* Task item *
The entries below contain a line with "ABOUTerda (85, 1227)" and a line with "[erda.co.nz]". Retype exactly everything from the first down to the second, both included, and nothing else.

* Information shown *
BEGIN
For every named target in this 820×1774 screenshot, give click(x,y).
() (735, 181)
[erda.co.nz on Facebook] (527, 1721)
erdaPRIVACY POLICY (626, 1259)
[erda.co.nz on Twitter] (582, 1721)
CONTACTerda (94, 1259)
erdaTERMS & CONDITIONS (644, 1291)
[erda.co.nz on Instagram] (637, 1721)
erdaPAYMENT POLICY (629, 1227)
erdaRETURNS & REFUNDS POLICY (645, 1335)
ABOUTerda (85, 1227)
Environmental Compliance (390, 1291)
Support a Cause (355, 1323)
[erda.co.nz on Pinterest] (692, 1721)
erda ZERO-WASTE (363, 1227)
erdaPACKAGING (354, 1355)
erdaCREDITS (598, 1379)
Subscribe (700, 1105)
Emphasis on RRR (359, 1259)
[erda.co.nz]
END
BEGIN
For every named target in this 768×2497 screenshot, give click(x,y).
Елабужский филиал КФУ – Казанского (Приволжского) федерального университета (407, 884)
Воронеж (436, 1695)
END
* Response below *
ABOUTerda (85, 1227)
Environmental Compliance (390, 1291)
Support a Cause (355, 1323)
[erda.co.nz on Pinterest] (692, 1721)
erda ZERO-WASTE (363, 1227)
erdaPACKAGING (354, 1355)
erdaCREDITS (598, 1379)
Subscribe (700, 1105)
Emphasis on RRR (359, 1259)
[erda.co.nz]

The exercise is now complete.